マイホームを買い換える場合には、マイホームを売って、異なる物件を買うということになります。冒頭でもお伝えしたように、税金対策をしなければ、マイホームを売る際には多くの税金を支払うことになってしまいます。そこで役に立つのがこの特例です。本来かかる予定だった税金を、今回買い換えた物件を売るときまで延期することができるのです。

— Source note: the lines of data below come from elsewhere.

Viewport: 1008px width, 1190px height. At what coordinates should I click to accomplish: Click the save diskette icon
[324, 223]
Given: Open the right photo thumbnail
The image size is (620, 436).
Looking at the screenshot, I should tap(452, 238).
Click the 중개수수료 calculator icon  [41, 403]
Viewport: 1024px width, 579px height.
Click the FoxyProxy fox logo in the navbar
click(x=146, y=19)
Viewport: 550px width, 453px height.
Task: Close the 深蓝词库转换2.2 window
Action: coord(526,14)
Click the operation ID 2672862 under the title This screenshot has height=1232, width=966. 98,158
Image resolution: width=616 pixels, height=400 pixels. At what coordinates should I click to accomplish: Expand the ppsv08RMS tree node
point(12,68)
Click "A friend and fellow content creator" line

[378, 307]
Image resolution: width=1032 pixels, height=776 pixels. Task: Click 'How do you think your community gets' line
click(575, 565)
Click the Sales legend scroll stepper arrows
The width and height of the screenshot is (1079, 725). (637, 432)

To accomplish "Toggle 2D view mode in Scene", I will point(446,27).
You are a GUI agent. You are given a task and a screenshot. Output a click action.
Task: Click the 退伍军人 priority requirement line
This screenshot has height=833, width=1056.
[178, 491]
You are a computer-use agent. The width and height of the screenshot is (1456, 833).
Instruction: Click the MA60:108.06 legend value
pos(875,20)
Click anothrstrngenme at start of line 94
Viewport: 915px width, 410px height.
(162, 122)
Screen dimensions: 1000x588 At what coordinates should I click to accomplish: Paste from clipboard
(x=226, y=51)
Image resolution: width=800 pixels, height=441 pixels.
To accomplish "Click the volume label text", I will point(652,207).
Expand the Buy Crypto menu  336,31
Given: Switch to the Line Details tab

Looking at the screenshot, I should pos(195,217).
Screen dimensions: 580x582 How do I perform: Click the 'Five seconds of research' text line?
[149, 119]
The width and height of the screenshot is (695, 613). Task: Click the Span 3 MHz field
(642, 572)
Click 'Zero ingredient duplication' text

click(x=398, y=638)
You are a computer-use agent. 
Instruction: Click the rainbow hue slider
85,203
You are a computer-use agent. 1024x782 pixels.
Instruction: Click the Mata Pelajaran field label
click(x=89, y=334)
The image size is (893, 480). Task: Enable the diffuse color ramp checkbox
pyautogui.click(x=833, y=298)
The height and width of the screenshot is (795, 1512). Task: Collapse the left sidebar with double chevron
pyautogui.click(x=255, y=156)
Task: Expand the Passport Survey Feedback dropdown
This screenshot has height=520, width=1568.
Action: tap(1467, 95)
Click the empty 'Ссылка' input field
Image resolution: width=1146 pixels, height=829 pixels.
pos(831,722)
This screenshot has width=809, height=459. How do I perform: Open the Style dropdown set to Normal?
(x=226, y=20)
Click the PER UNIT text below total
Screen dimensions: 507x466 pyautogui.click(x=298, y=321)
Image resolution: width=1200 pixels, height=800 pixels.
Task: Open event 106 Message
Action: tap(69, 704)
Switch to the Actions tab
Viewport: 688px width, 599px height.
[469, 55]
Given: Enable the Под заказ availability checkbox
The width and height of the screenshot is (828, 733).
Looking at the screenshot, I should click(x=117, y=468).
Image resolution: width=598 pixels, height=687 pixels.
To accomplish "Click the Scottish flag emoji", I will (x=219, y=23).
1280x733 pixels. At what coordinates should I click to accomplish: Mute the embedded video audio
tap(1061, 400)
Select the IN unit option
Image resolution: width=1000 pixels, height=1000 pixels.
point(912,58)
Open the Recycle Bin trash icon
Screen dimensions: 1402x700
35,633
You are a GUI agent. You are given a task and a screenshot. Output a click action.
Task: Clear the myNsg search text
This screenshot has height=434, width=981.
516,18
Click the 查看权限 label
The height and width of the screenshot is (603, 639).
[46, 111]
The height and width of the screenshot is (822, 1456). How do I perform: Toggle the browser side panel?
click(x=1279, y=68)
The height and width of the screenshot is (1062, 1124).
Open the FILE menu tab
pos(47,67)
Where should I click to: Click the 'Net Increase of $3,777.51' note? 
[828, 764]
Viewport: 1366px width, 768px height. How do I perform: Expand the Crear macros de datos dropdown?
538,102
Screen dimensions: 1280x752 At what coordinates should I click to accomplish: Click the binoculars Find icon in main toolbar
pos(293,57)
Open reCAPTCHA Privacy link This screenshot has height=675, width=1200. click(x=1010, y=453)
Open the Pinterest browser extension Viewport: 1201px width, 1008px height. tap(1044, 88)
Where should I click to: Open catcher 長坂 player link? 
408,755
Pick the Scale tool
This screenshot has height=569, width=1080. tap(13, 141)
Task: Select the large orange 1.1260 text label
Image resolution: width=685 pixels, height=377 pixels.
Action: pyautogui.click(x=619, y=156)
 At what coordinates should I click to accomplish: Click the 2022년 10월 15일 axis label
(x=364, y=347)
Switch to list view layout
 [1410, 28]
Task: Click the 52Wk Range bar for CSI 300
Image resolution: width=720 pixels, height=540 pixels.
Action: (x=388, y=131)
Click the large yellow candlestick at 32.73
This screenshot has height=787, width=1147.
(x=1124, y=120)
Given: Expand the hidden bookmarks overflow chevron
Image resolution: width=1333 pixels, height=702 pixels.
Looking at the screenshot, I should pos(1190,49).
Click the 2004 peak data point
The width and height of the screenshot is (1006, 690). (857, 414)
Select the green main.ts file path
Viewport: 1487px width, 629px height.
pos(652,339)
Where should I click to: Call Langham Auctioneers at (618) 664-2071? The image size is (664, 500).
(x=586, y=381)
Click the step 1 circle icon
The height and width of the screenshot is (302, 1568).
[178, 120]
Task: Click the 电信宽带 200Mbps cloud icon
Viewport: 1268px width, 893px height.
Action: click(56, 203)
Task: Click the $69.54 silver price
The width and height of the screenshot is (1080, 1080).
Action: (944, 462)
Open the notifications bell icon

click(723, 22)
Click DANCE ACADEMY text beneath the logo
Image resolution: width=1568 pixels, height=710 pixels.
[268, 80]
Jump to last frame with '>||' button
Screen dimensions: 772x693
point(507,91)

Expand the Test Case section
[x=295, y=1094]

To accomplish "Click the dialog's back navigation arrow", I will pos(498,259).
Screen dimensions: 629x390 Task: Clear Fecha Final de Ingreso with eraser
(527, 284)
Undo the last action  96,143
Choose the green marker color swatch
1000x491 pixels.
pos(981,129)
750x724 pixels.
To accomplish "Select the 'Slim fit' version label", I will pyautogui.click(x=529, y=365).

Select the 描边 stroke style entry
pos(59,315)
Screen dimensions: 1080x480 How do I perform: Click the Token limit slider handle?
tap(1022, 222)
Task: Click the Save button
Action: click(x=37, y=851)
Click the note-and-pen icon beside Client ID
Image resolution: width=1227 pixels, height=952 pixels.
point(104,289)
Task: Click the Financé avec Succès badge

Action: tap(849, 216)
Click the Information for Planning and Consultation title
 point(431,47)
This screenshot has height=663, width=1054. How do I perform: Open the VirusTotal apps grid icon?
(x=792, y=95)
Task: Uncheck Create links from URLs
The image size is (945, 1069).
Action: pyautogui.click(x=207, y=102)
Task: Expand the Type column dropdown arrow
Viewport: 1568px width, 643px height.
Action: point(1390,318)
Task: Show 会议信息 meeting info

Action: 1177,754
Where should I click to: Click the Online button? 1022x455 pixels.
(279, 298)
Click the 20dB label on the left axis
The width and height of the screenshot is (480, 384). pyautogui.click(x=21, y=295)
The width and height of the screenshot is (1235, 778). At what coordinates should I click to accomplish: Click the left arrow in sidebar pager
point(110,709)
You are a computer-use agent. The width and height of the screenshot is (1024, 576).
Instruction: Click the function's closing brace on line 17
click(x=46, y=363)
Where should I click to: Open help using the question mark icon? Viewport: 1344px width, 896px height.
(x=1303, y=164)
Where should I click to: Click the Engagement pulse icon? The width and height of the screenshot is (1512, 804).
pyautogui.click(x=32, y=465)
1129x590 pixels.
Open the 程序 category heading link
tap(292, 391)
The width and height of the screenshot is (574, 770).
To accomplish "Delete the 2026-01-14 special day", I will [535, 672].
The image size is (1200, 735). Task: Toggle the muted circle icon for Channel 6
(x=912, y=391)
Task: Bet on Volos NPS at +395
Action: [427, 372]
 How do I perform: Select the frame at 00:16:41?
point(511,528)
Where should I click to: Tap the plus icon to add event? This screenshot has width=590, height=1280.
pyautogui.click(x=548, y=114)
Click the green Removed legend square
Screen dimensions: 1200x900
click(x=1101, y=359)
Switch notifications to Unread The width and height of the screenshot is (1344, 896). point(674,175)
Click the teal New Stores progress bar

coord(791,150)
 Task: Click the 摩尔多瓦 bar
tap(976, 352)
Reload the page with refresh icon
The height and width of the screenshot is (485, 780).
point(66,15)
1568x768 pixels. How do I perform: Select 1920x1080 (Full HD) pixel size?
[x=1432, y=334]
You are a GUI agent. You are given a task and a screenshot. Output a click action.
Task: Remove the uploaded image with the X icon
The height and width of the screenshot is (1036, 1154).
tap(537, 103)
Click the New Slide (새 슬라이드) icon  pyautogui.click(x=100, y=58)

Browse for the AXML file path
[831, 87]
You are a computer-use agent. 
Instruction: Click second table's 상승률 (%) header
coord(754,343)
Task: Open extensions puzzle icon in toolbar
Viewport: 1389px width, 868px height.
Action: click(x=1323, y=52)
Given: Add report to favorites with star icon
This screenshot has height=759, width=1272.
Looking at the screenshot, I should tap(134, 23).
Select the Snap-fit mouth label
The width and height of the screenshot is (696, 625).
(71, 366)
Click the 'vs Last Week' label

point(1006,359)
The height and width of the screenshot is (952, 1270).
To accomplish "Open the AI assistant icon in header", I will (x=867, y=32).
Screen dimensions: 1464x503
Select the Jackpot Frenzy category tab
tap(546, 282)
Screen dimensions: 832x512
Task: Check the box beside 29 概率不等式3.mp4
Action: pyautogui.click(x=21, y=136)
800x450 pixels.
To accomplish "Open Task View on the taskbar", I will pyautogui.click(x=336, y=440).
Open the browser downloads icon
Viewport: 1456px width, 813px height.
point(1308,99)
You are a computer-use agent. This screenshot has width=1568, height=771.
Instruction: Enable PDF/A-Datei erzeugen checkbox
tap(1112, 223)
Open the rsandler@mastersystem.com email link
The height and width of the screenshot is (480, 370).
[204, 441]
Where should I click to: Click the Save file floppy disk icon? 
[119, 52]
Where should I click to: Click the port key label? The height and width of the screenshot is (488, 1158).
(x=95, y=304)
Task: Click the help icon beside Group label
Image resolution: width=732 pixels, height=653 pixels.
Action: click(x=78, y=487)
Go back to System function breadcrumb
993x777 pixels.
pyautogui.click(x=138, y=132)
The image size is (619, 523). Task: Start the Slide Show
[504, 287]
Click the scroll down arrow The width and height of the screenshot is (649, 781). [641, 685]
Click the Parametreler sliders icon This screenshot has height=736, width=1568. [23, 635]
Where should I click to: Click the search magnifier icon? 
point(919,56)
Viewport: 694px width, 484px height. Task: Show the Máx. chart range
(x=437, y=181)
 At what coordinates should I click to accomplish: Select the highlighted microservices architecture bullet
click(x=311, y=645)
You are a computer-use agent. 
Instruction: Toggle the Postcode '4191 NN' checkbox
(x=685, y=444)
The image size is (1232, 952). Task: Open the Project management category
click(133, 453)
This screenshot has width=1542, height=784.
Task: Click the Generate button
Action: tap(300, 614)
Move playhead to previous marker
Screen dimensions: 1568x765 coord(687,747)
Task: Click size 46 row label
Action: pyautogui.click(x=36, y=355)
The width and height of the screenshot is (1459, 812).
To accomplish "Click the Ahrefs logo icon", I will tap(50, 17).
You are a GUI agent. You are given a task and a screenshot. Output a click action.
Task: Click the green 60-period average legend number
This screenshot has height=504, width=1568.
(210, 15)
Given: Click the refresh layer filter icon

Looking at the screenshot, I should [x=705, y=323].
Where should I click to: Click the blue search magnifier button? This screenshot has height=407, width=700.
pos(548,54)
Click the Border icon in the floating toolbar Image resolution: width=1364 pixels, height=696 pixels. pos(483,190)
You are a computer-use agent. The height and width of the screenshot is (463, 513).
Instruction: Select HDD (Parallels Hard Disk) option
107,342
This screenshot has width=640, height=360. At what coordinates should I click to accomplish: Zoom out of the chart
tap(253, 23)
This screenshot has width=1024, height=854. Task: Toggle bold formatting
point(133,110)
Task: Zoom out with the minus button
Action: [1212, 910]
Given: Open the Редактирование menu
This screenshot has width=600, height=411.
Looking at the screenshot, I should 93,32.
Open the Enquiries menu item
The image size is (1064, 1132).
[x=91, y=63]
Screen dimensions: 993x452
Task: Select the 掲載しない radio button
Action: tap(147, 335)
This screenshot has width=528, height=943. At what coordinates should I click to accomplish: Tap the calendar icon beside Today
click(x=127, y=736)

例えば、1,000万円の不動産が4,000万円で売却できたとします。新しく5,000万円の物件に買い換えて、この物件が将来7,000万円で売れた場合を考えてみましょう。最初にマイホームを売ったときには、3,000万円の利益となりました。しかし、特例によって税金を繰り延べると、このときには税金がかかりません。5,000万円で買った新しい物件が7,000万円で売れたときには、2,000万円の利益が出ます。ここで課税対象になるのは、利益となった2,000万円だけでなく、前回繰り延べた3,000万円も課税対象となるのです。つまり、ここでは5,000万円が課税対象となるのです。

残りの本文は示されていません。